[Begin SUPPLIED ENTRIES]
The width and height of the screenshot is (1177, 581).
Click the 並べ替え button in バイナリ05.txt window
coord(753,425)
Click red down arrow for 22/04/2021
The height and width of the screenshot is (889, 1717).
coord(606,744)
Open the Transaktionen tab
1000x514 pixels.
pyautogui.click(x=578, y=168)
[End SUPPLIED ENTRIES]
WRITTEN TASK. Recast the rows above as a Markdown table with the columns No. and Line, one numbered line per table row, skipping any blank lines.

ANSWER TO THIS EXERCISE.
| No. | Line |
|---|---|
| 1 | The width and height of the screenshot is (1177, 581). |
| 2 | Click the 並べ替え button in バイナリ05.txt window |
| 3 | coord(753,425) |
| 4 | Click red down arrow for 22/04/2021 |
| 5 | The height and width of the screenshot is (889, 1717). |
| 6 | coord(606,744) |
| 7 | Open the Transaktionen tab |
| 8 | 1000x514 pixels. |
| 9 | pyautogui.click(x=578, y=168) |